Task: Put each line of the material below into a JSON list of strings, one string per line, leaving out any blank lines.

------------------------------------------------------------------------

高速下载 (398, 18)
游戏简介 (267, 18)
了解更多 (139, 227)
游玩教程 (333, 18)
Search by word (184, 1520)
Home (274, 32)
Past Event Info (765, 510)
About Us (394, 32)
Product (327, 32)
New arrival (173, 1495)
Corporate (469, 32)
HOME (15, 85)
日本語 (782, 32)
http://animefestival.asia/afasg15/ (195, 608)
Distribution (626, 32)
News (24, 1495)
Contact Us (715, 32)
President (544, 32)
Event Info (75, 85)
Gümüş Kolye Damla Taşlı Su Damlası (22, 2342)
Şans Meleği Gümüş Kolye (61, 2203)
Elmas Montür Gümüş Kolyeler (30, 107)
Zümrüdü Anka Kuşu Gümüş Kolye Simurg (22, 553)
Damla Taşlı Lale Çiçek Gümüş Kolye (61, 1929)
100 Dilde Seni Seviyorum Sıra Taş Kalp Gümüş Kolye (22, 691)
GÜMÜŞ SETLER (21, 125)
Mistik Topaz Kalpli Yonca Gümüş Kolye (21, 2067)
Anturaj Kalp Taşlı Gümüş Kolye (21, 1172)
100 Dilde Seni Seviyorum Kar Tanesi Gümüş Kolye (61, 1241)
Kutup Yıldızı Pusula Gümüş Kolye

------------------------------------------------------------------------

Task answer:
[
  "高速下载 (398, 18)",
  "游戏简介 (267, 18)",
  "了解更多 (139, 227)",
  "游玩教程 (333, 18)",
  "Search by word (184, 1520)",
  "Home (274, 32)",
  "Past Event Info (765, 510)",
  "About Us (394, 32)",
  "Product (327, 32)",
  "New arrival (173, 1495)",
  "Corporate (469, 32)",
  "HOME (15, 85)",
  "日本語 (782, 32)",
  "http://animefestival.asia/afasg15/ (195, 608)",
  "Distribution (626, 32)",
  "News (24, 1495)",
  "Contact Us (715, 32)",
  "President (544, 32)",
  "Event Info (75, 85)",
  "Gümüş Kolye Damla Taşlı Su Damlası (22, 2342)",
  "Şans Meleği Gümüş Kolye (61, 2203)",
  "Elmas Montür Gümüş Kolyeler (30, 107)",
  "Zümrüdü Anka Kuşu Gümüş Kolye Simurg (22, 553)",
  "Damla Taşlı Lale Çiçek Gümüş Kolye (61, 1929)",
  "100 Dilde Seni Seviyorum Sıra Taş Kalp Gümüş Kolye (22, 691)",
  "GÜMÜŞ SETLER (21, 125)",
  "Mistik Topaz Kalpli Yonca Gümüş Kolye (21, 2067)",
  "Anturaj Kalp Taşlı Gümüş Kolye (21, 1172)",
  "100 Dilde Seni Seviyorum Kar Tanesi Gümüş Kolye (61, 1241)",
  "Kutup Yıldızı Pusula Gümüş Kolye"
]